[Opening Given records section]

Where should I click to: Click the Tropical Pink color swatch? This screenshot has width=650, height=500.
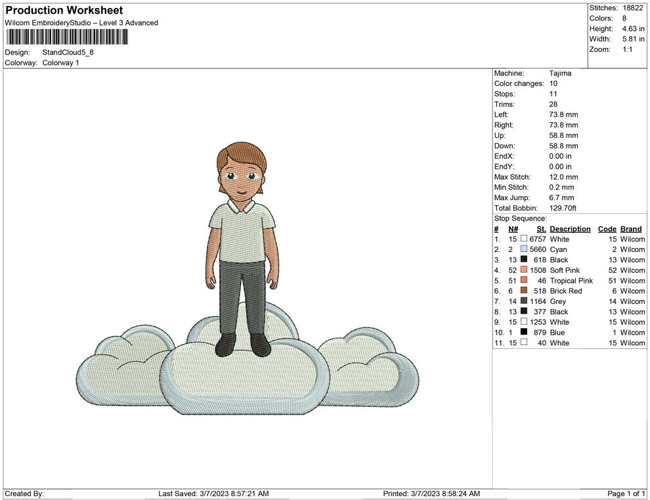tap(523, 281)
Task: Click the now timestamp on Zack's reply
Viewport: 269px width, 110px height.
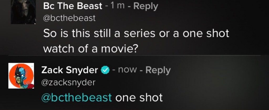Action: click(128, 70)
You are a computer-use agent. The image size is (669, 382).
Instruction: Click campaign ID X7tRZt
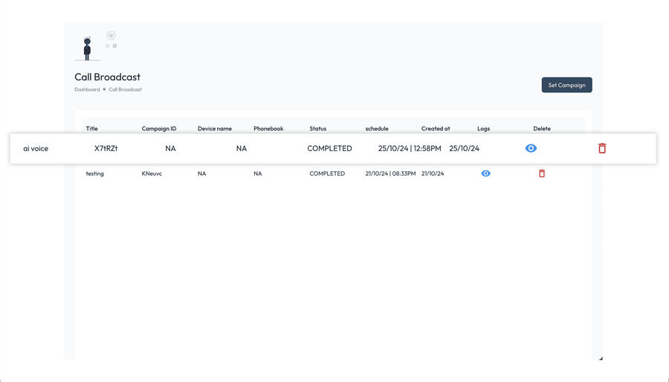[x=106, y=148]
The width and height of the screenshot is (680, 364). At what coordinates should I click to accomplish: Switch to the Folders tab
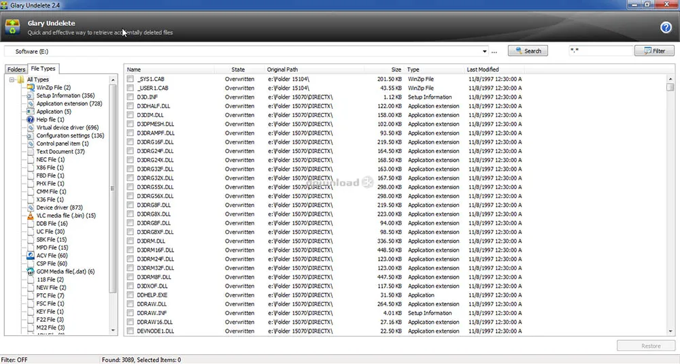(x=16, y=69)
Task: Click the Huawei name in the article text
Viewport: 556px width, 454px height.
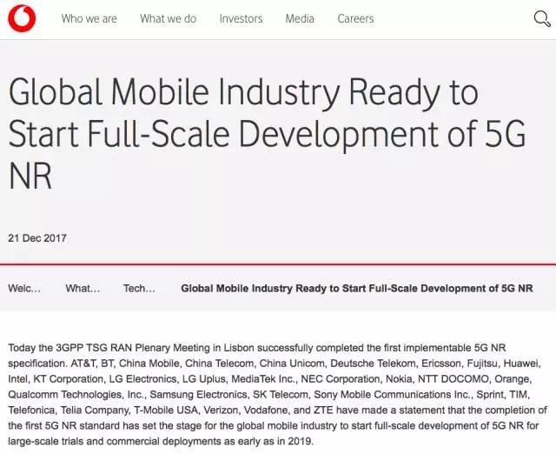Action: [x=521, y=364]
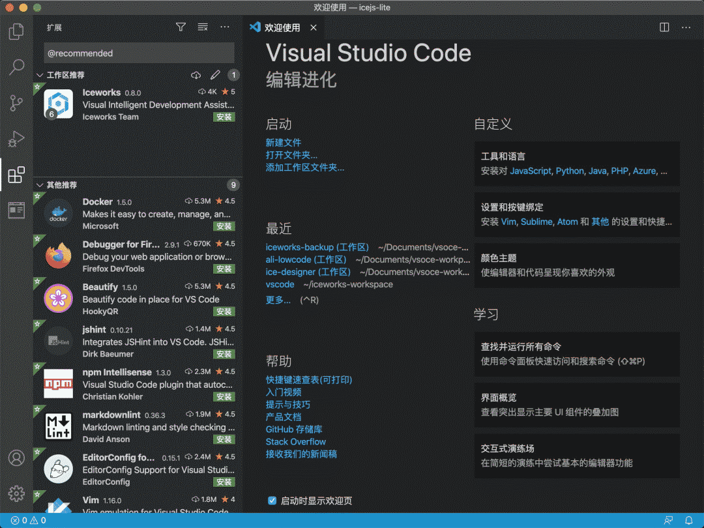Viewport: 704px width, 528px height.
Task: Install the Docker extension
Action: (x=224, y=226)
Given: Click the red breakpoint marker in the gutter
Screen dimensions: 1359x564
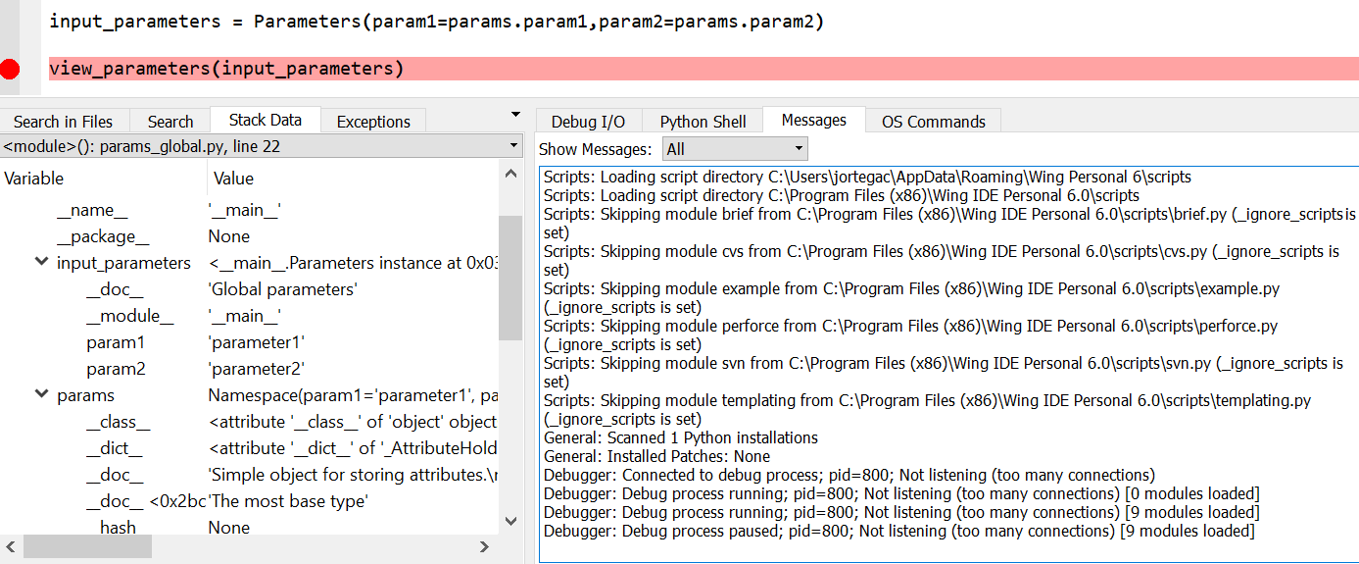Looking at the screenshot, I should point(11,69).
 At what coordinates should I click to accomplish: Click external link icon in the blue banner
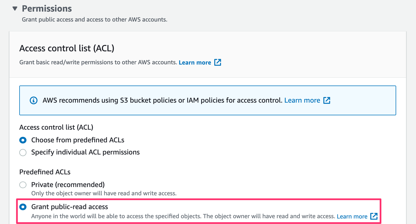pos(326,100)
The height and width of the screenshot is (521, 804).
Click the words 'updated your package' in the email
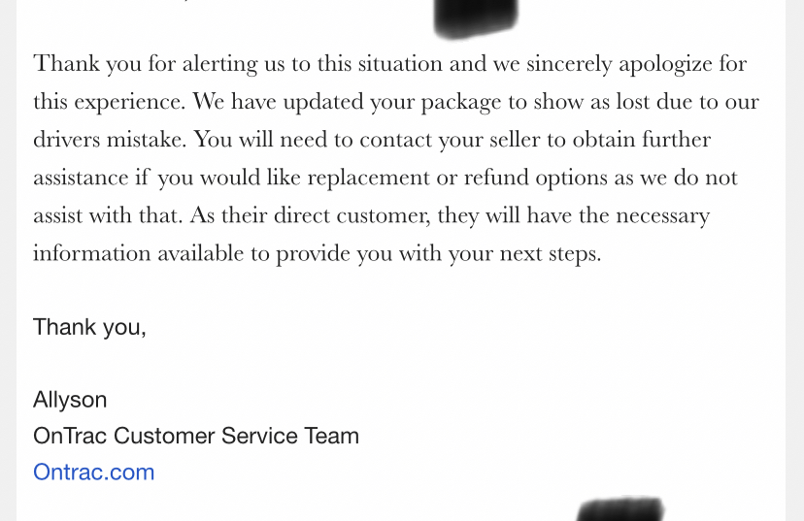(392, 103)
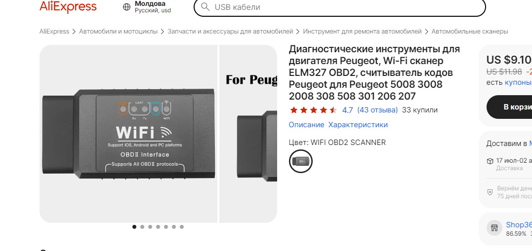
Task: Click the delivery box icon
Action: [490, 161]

[Closing Given records section]
[Opening Given records section]

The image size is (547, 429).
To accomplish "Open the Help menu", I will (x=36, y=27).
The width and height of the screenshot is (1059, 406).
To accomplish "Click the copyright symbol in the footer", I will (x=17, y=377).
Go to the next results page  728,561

[Closing Given records section]
[Opening Given records section]

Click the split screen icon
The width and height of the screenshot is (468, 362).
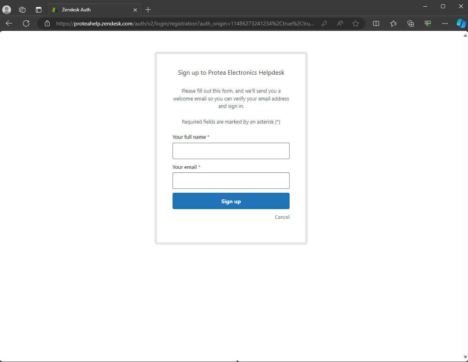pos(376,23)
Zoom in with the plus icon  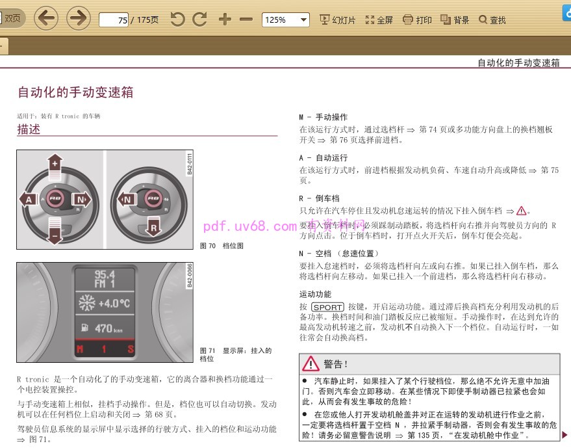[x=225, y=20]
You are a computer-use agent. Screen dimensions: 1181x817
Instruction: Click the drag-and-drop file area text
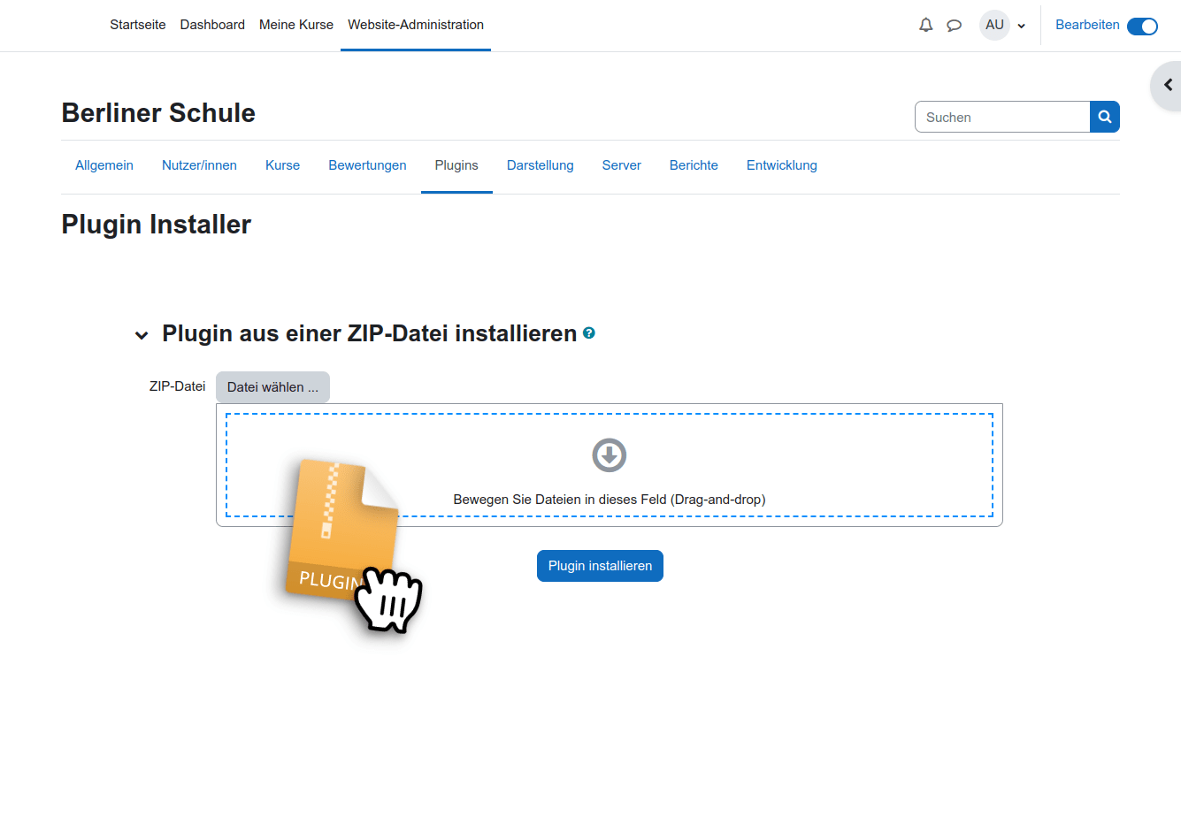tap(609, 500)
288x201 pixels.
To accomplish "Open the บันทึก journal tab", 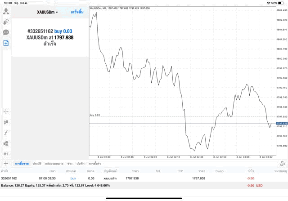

[Closing Given records section]

Task directions: Write out the lines above from the one with "Instruction: Click the" through the one with "the บันทึก journal", ends included, exactly; no picture goes in.

Your solution:
Instruction: Click the drag-and-drop file area text
tap(609, 500)
288x201 pixels.
To accomplish "Open the บันทึก journal tab", 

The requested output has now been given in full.